Sopes de Chiles

Sopes de Chiles are a vibrant and flavorful Mexican dish featuring thick, handmade corn tortillas topped with a medley of roasted chiles and fresh vegetables. This vegetarian delight is perfect for a satisfying dinner that's both nutritious and delicious.

Sopes de Chiles
30 minutes
Difficulty: Medium
Mexican
420 kcal

Ingredients

  • Corn masa harina - 1 cup
  • Warm water - 3/4 cup
  • Salt - 1/2 teaspoon
  • Poblano peppers - 2 medium
  • Anaheim peppers - 2 medium
  • Zucchini - 1 small, diced
  • Red onion - 1/2 cup, diced
  • Fresh cilantro - 1/4 cup, chopped
  • Olive oil - 1 tablespoon
  • Lime - 1, juiced
  • Feta cheese - 50 grams, crumbled (optional)
  • Avocado - 1, sliced
  • Sour cream - 2 tablespoons (optional)

Steps

  1. In a mixing bowl, combine the corn masa harina, warm water, and salt. Mix until a smooth dough forms.
  2. Divide the dough into 4 equal portions and shape each into a small ball. Flatten each ball into a thick disc about 1/2 inch thick to form the sopes.
  3. Heat a comal or non-stick skillet over medium heat. Cook each sope for about 2-3 minutes on each side until lightly browned and cooked through. Remove and set aside.
  4. Roast the poblano and Anaheim peppers over an open flame or in a broiler until charred. Place them in a plastic bag for 10 minutes to steam, then peel off the skins, remove the seeds, and chop.

# Exercise objective
Please check each statement against the sopes recipe above and answer yes or no, quoting the words of the recipe that decide it. 1. The dough is split into 4 equal portions. 2. The feta cheese is a required ingredient. 3. The roasted peppers steam in a plastic bag for 20 minutes.

# Entries provided
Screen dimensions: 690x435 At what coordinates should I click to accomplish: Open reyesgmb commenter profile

...

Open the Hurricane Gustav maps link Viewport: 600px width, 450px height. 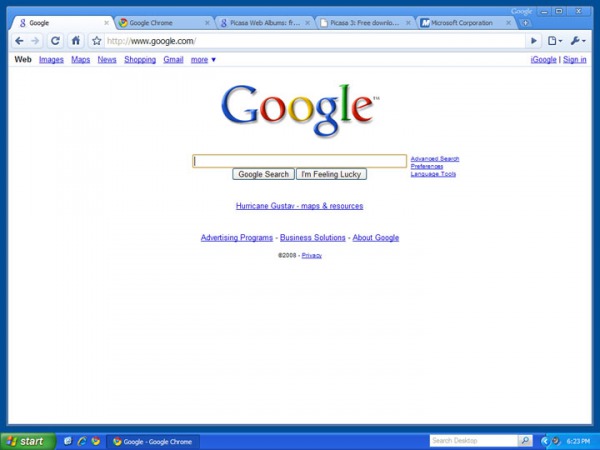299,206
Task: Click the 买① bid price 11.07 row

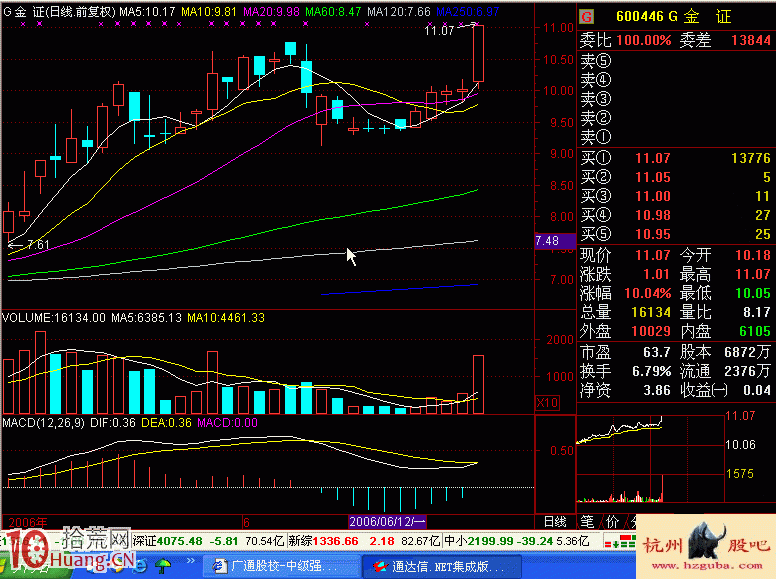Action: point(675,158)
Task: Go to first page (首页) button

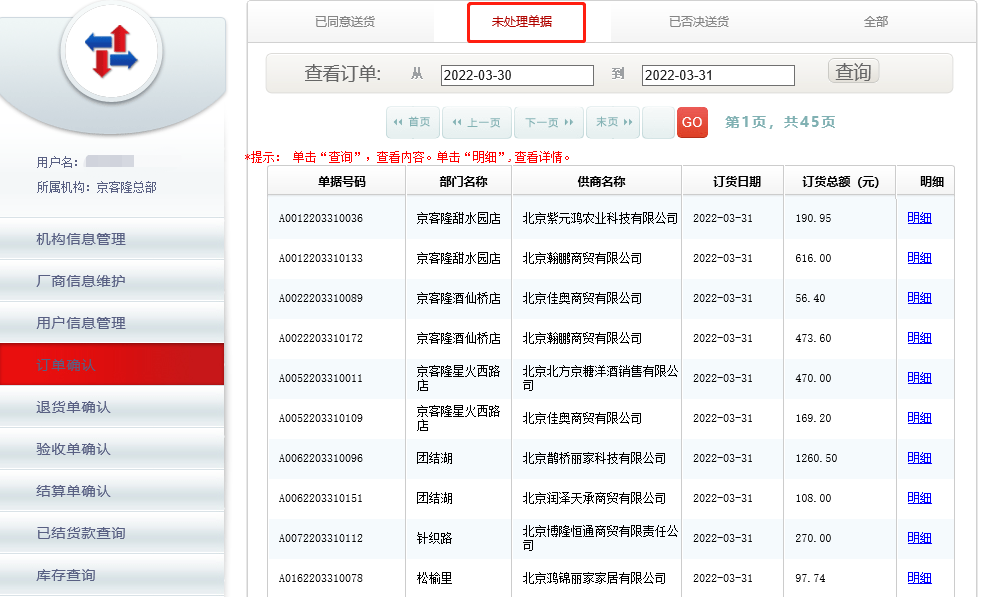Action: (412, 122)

# Task result
1. Yes: "Divide the dough into 4 equal portions"
2. No: "Feta cheese - 50 grams, crumbled (optional)"
3. No: "Place them in a plastic bag for 10 minutes to steam"